Rendirse nunca fue una opción
![[Img #40266]](http://astorgaredaccion.com/upload/images/11_2018/5340_valle.jpg?43)
Amaneció un día gris y hacía frío en la calle, la lluvia era fina y maliciosamente me había empapado, en el pequeño recorrido que tuve que realizar, desde mi coche a la cafetería donde había quedado con Verónica. Mi amistad con ella se remonta a cuando era una incipiente publicista y tuve la suerte de realizarle algunos trabajos fotográficos.
Queríamos charlar, saber el uno del otro, de interesarnos sobre todo por la salud de ambos, por nuestras vidas, por nuestras familias.
Su peinado todavía estaba un poco mojado y el agua de la lluvia que le había resbalado por el rostro se había llevado alguna capa de rímel y maquillaje.

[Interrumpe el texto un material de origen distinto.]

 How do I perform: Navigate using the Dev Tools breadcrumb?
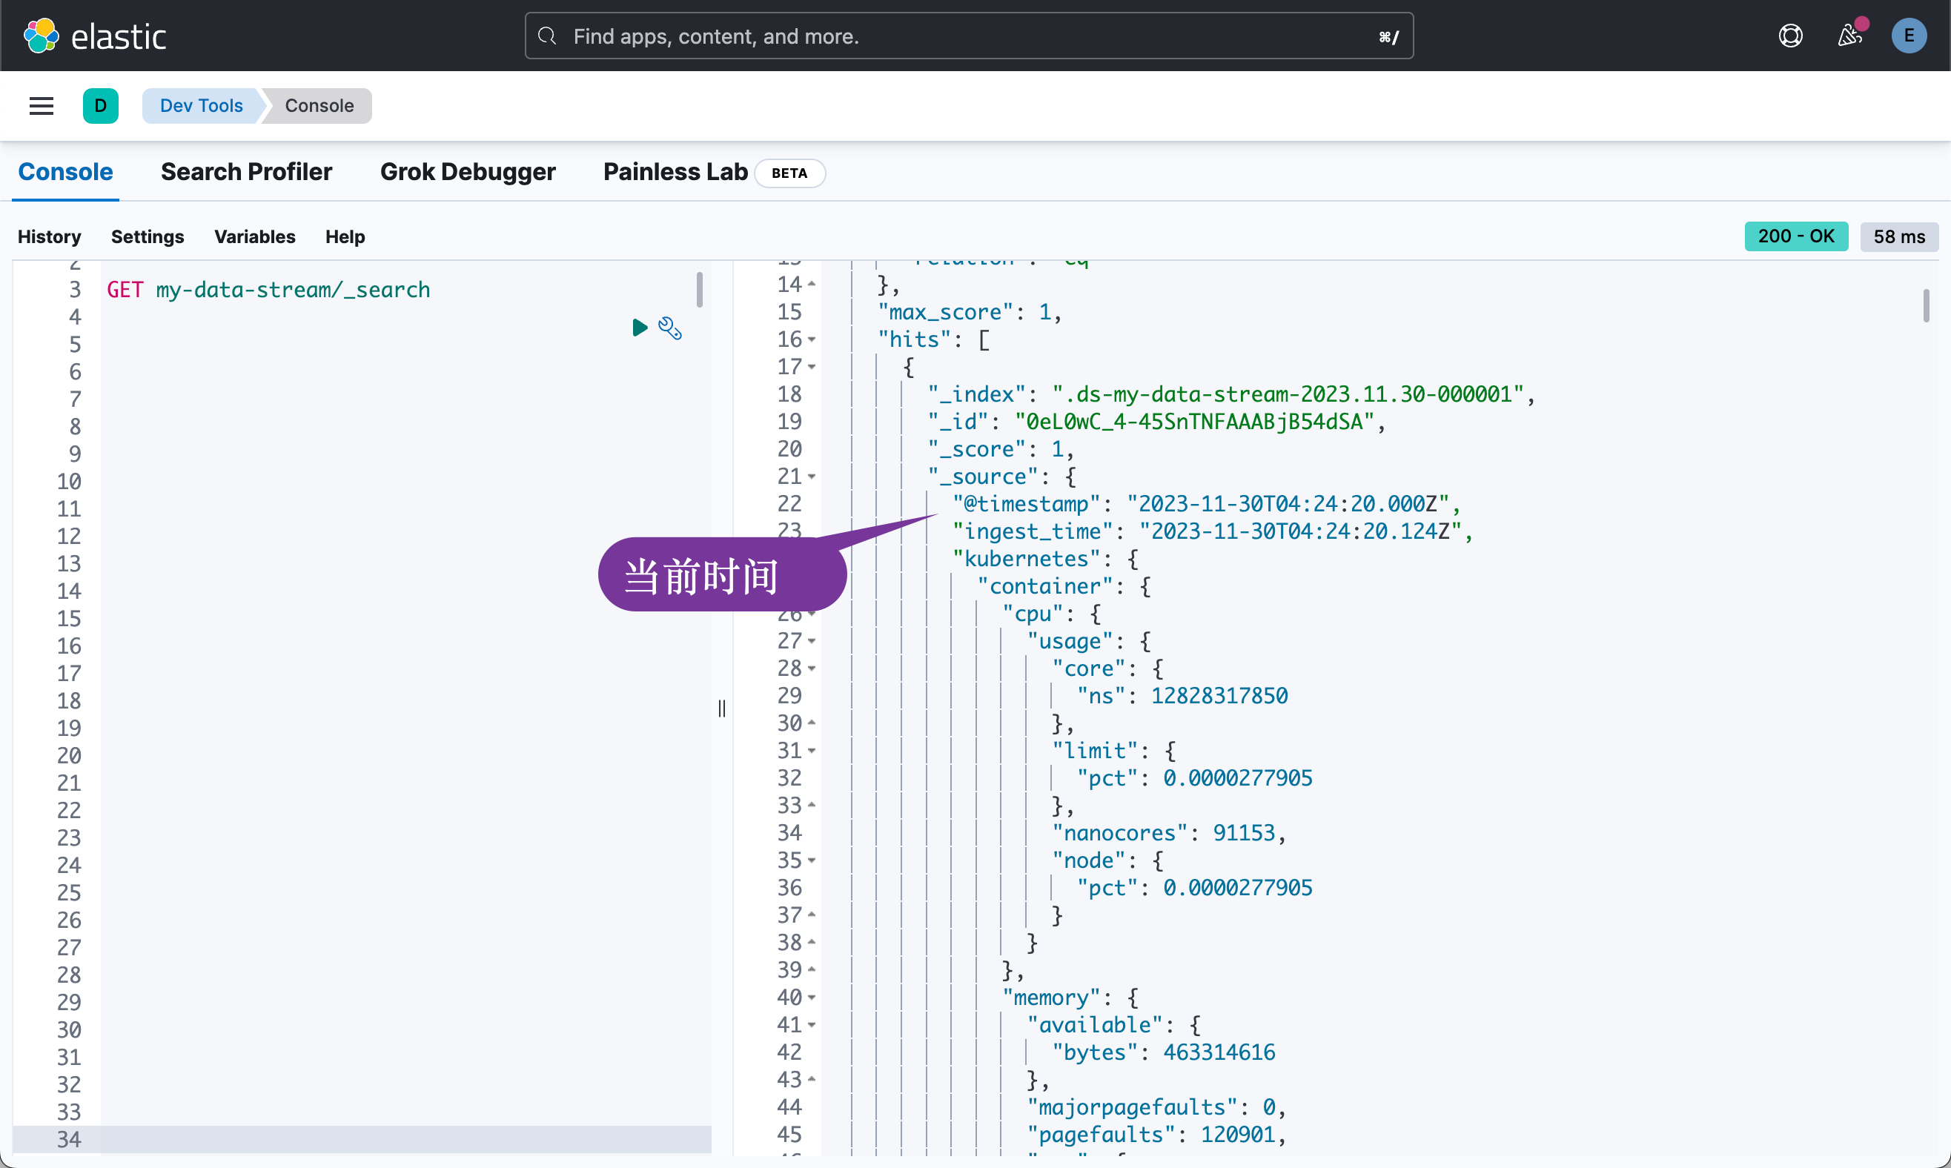tap(201, 105)
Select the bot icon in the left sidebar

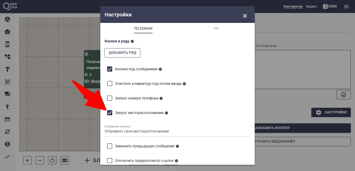[x=8, y=31]
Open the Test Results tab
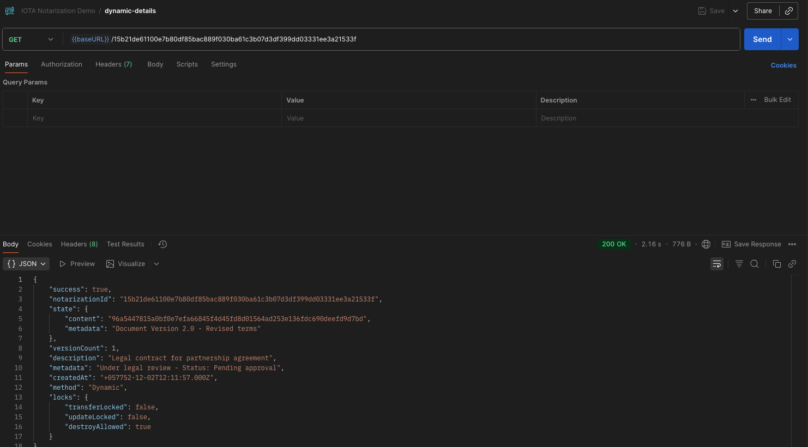The width and height of the screenshot is (808, 447). coord(125,244)
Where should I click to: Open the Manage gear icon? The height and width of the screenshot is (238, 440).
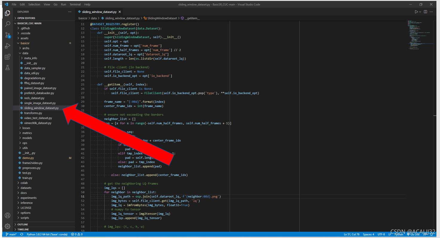click(8, 226)
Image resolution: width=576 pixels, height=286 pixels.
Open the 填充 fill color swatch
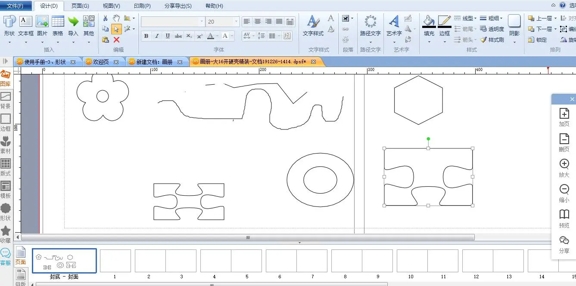click(429, 22)
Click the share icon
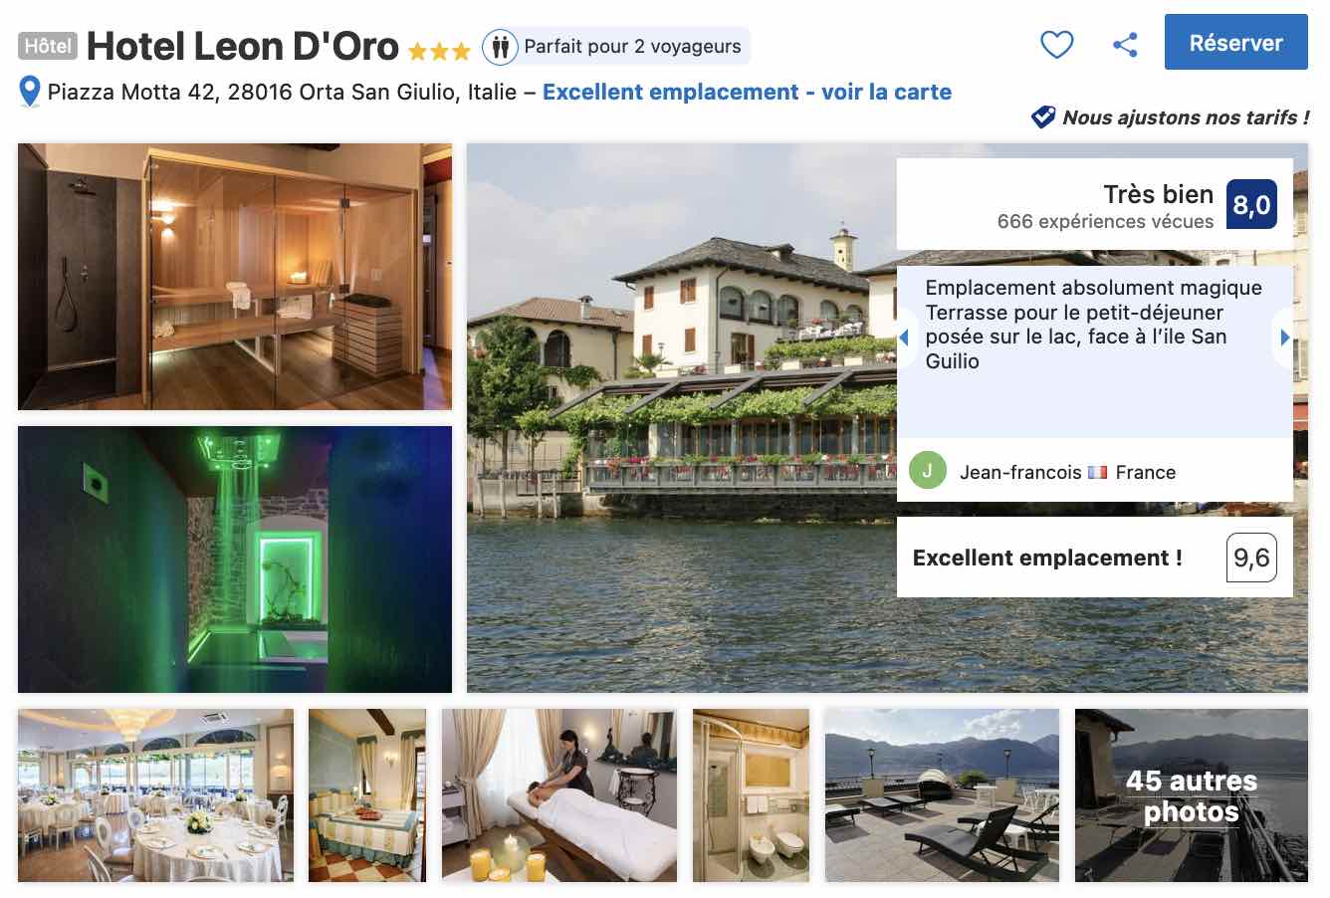Screen dimensions: 1330x898 coord(1125,45)
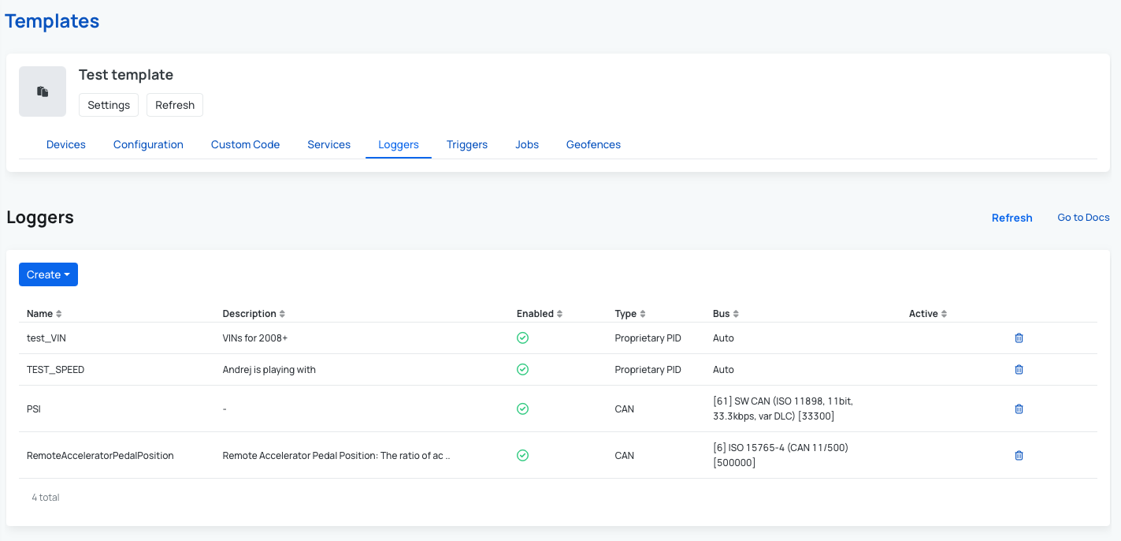1121x541 pixels.
Task: Delete RemoteAcceleratorPedalPosition logger trash icon
Action: click(x=1019, y=455)
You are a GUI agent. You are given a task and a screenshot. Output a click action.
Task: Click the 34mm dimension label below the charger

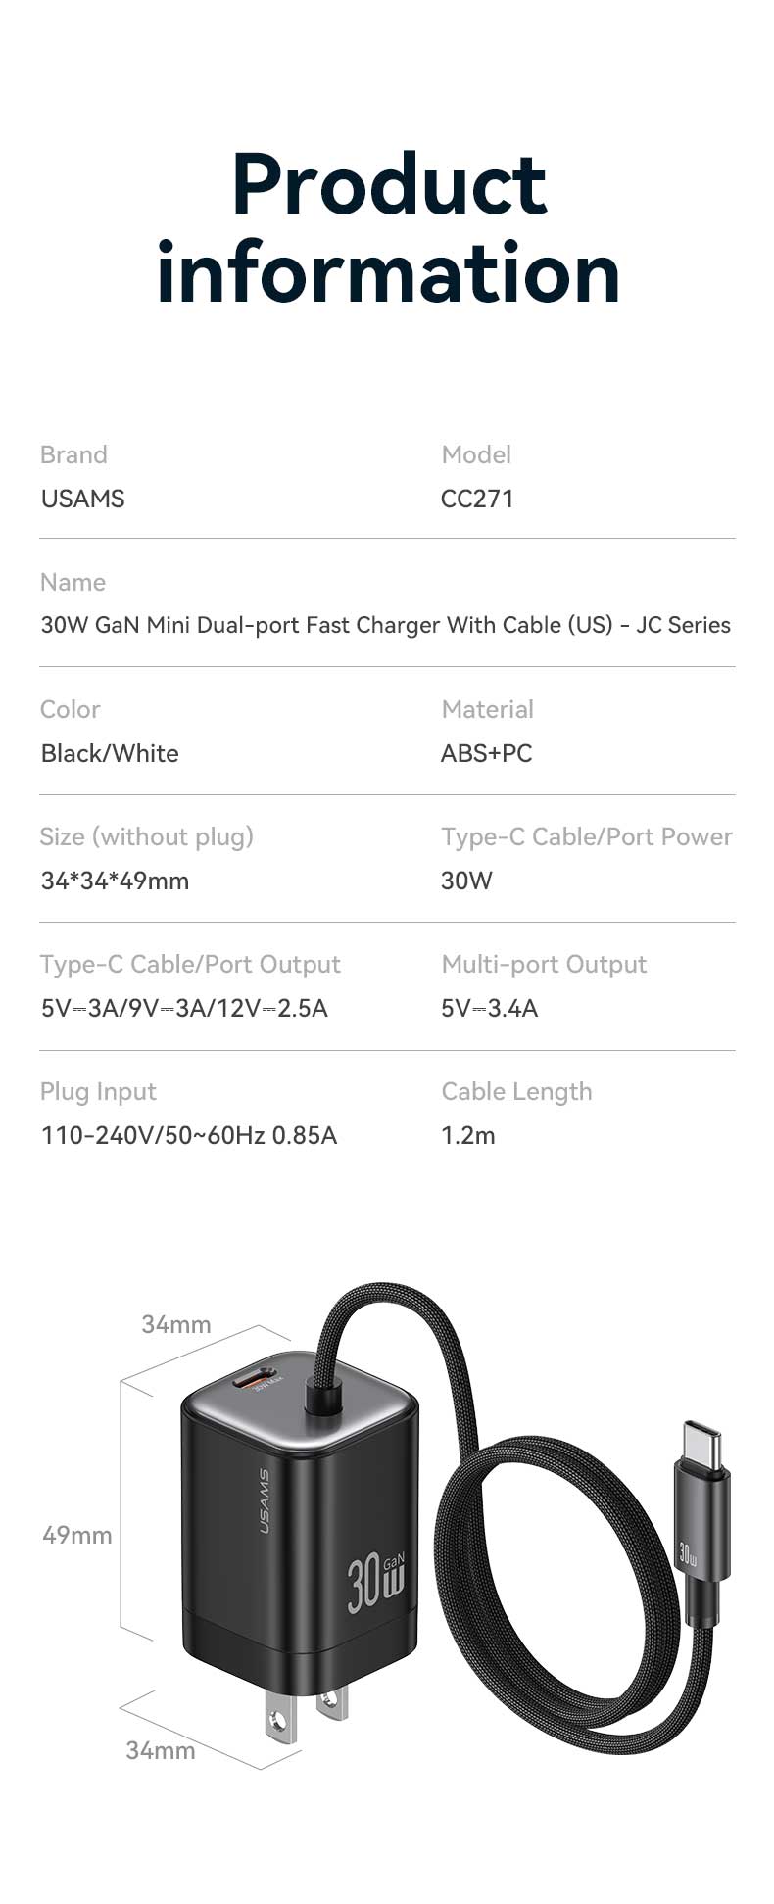pos(161,1750)
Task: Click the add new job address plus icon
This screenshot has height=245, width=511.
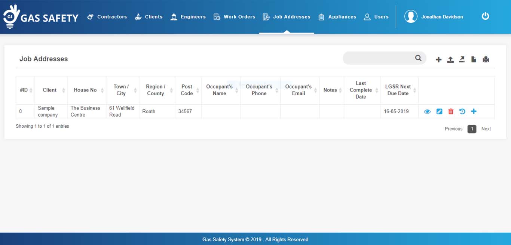Action: coord(438,59)
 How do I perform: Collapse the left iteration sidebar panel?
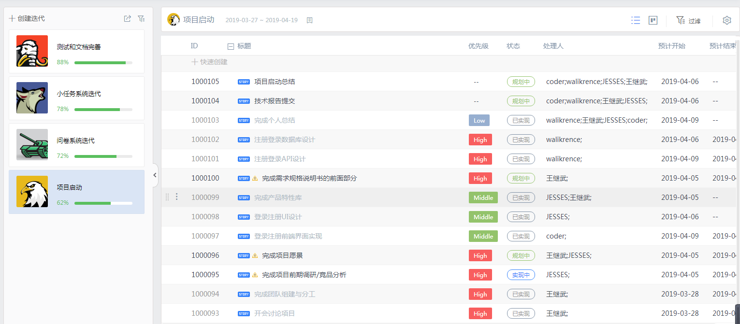pos(155,175)
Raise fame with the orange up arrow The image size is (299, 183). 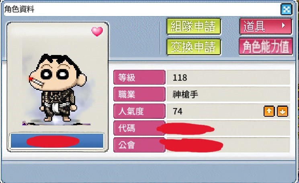click(x=269, y=111)
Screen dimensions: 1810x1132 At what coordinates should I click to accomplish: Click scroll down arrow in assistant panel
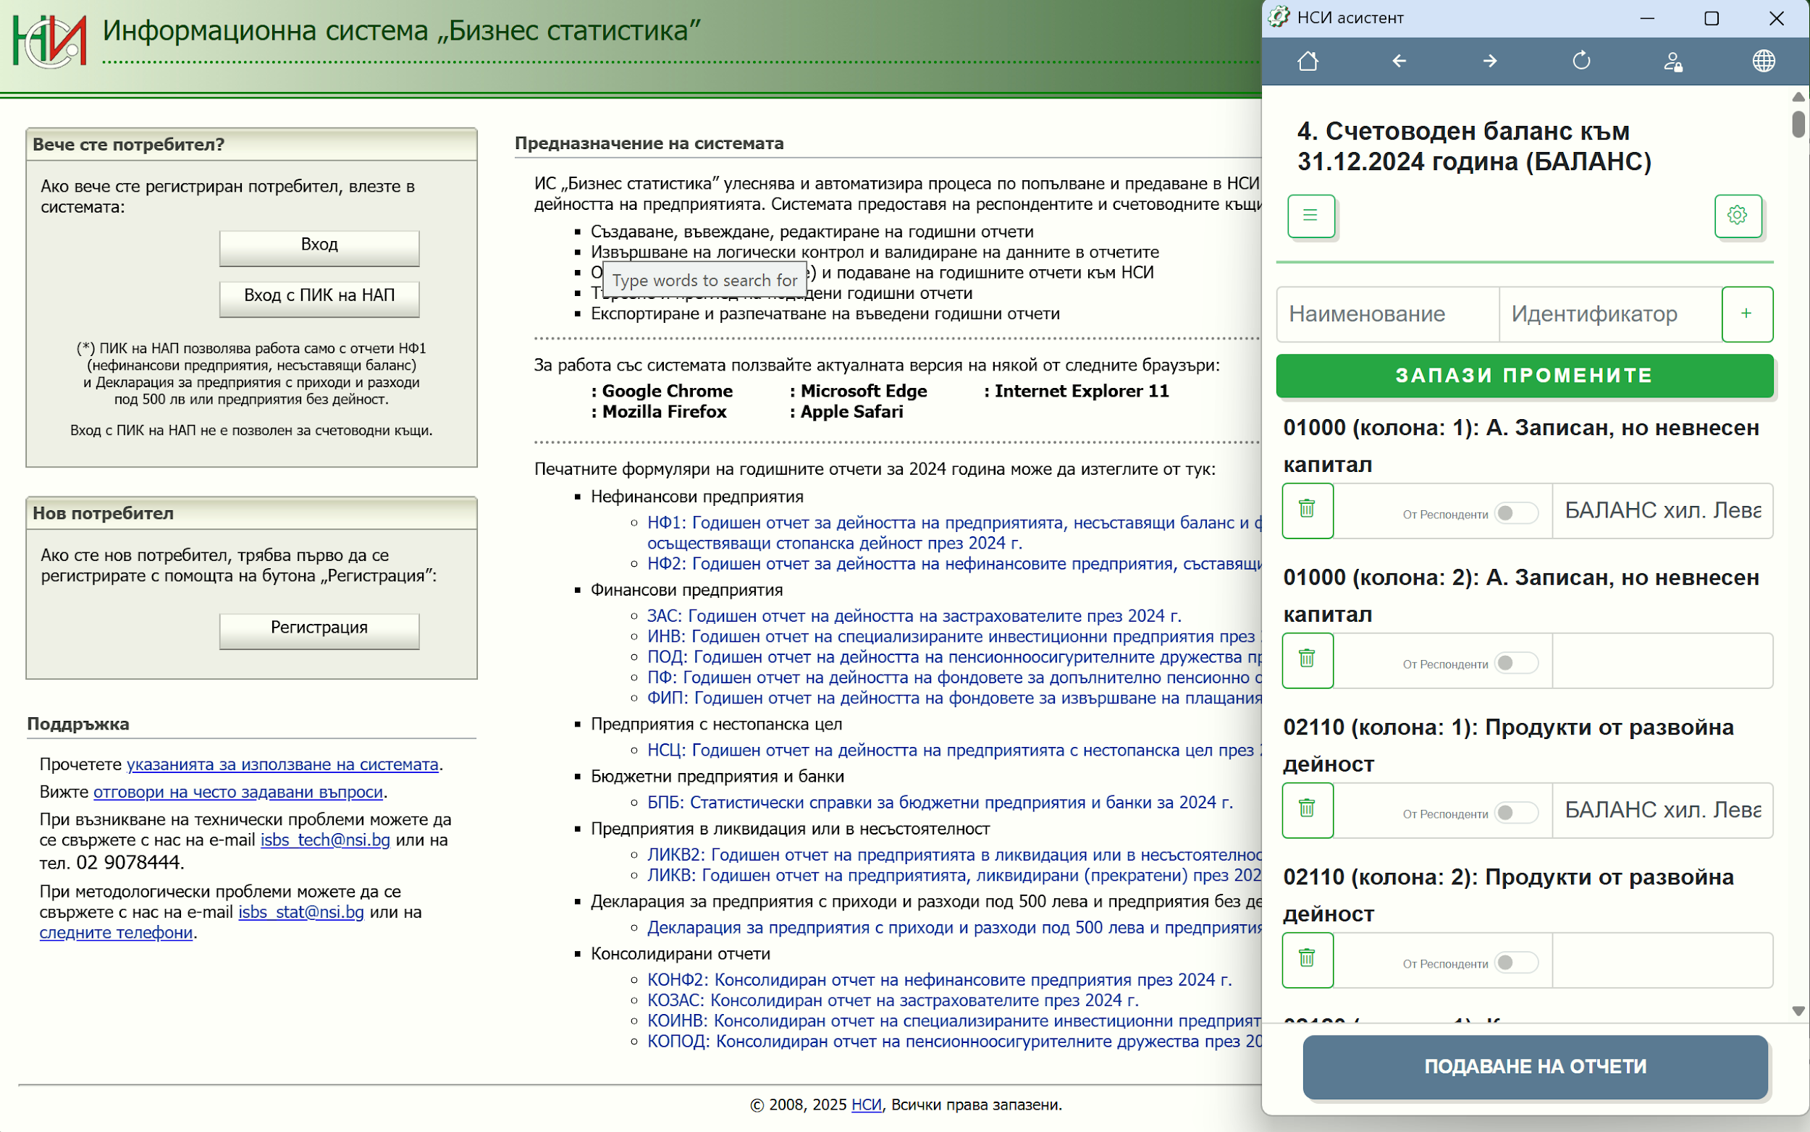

La camarera nos observó con condescendencia mientras nos fundíamos en un afectuoso abrazo. Le pedí un café, que me trajo antes que diera tiempo a quitarme el plumas.
Verónica tiene 49 años y nunca se olvidará del día y el momento en que le diagnosticaron un cáncer de mama, en el 2009. Para ella y para todos los que la queríamos fue un jarro de agua fría. Pero decidió que no iba a rendirse.
Con la misma dedicación y energía que siempre había tenido, Verónica se lanzó al tratamiento, no quería perder el tiempo quejándose y por eso decidió ponerse manos a la obra para derrotar a la enfermedad.
El cáncer se expandía rápidamente y los médicos le comunicaron que debían practicarle una mastectomía para extraerle todos los ganglios. Ella que siempre se había sentido bella, lo sigue siendo, al verse sin seno después de la operación, sintió cómo el mundo se hundía bajo sus pies. Pero siempre fue una guerrera, pronto recuperó la calma y luchó. Se adelantó a los efectos de la quimioterapia y se rapó el pelo. Aceptó sus cambios físicos, algo que no fue capaz de asimilar su novio de entonces, al que le molestaba que se sintiera bonita, considerando que había perdido todo su atractivo.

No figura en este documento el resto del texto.